Thursday, November 1, 2012

Why isn't doping allowed in sport?

This is actually a surprisingly difficult question to answer - why don't we allow doping in sport?

The immediately obvious answers like "it's cheating" or "it's unfair" are circular. That's just saying it's against the rules because it's against the rules. Yet at the same time, for most of us, that's enough. Of course taking drugs is cheating. Right?

In any sporting contest there are arbitrary rules about what can and cannot be done. Why can't they take a car in the marathon? Why can't they pick up the ball in soccer? Use twenty guys at once in a game of rugby league? Why? That's the rules. Sport is circular and self-justifying.

Simply put, a sport is a contest to see who can gain the most fair advantage at achieving a pointless goal within an arbitrary framework of restrictions.

There are rules against doping, but what about the massive amount of training and expensive equipment and sports science used by teams to gain an edge in the Olympics or professional sport? That's entirely allowed. Both are using money and science to get an edge, one is allowed, the other isn't.

However I don't think merely pointing out the existence of inconstencies is a terribly important point. You can't have a contest without rules and a framework within which to operate and since sport is a meaningless pursuit and we all die anyway, all the rules are silly and baseless. The question of why doping is banned is sort of the same as asking why we don't have multi-ball in the AFL. It basically boils down to "why does sport have rules?" or even "why is sport?" So it isn't the arbitrariness itself which is the issue

Nor is it that doping "destroys the fair contest" because in a fully doped-up world there'd still be a contest among people with arguably similar advantages. Doping wouldn't work if everyone did it.

So how do we justify having some things arbitrarily allowed and some things arbitrarily not allowed?

I'd argue two things. First, the very important issue of athlete safety. A world of legal doping is a world where being an athlete involves the compulsory imposition of a regime of potentially harmful drug use. That's kind of terrible, and while, yeah, they choose to become athletes I don't think that's a good enough reason to impose extra unnecessary risk.
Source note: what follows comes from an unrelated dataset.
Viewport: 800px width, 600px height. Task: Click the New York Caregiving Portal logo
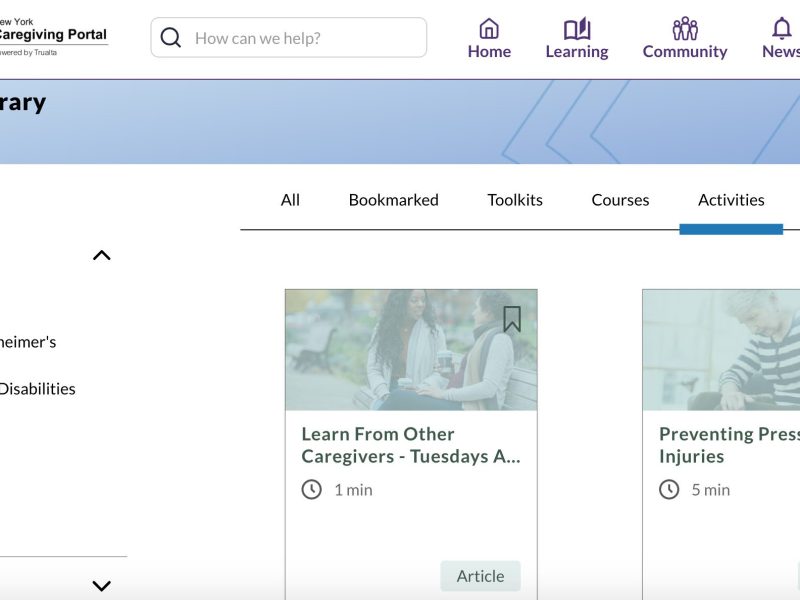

Beyond that though (since I assume there's safe doping), I'd argue that if sport is competition within a made-up domain of "fair competition", you need pretty good reasons to expand or alter that competition space.

My possibly unsatisfactory answer is that doping is banned as unfair pretty much because most of us intuit that it's unfair. Why is that? Personally I think it's the ease of doping which creates a strong feeling that it's an unfair advantage as opposed to a fair one. Being an athlete is supposed to be hard... you've gotta earn your competitive advantages, and the idea that a simple chemical supplement can massively improve you without much effort just seems against the spirit of competition. At least with conventional sports science, it still takes time and effort.

Once upon a time, professionalism was considered a similar unfair advantage, with a split in the world of Rugby driven by it, and great athletes banned from early Olympics due to that same idea. Training regimens were considered suspect, as they got away from the idea of a pure body-to-body contest.

Clearly we don't think that any more.

I think the illustrative case about the flexibility of the rules of sport, and the resilience of sport, is to compare sports with salary caps, drafts and player recruitment restrictions to sports with no such rules. Both the Major LEague Baseball and the English Premier League and the AFL and NFL work and thrive despite diametrically opposed views about what is fair and legitimate grounds for competition. Some sports think money should be removed as an influence, others don't. Neither is right, both can work.

The only question of sport should be what is the best set of restrictions to create a good and enjoyable contest. What constitutes "a good contest" is inherently subjective.

Clearly the content of the restrictions that make a sport possible can vary as long as people accept the new playing field as legitimate. So basically until someone can mount an argument that performance enhancing drugs improve the sporting contest and defeat the existing general intuition that they're unfair, doping is banned because intuition.

Maybe at some point we'll end up with a world where people think doping to help do sport better is fine, and I'm sure sport will survive that just like it has survived professionalism, commercialisation and all the back and forth about contract freedom. But I don't think we're in a rush to get there - there's not much of a pro-doping lobby making that case.

The future of robotic body parts and chest-mounted basketball cannons, on the other hand, is quite bright.

1 comment:

  1. Imagine a drug that, when given to a certain subset of mentally retarded adults, immediately increased their IQ 20-30 points. These people, who perhaps could only have been marginally employed at best, can now compete in the jobs market with average people. They can compete because of this performance-enhancing drug.

    But if anti-doping mentality prevailed in the ordinary jobs market as it does in the elite athlete market, there are bound to be people screaming 'it's not fair! If they weren't taking drugs, they just would not be competitive with that APS 6 position I'm after!'

    But can you imagine a world that would prohibit mentally retarded adults from being able to be on this drug and compete in the ordinary job market? Anyone who would want to deny them this would rightfully be regarded as a morally degenerate monster.

    So, why does the situation change when we're talking about performance-enhancing drugs for elite athletes? I would argue that there simply is no difference.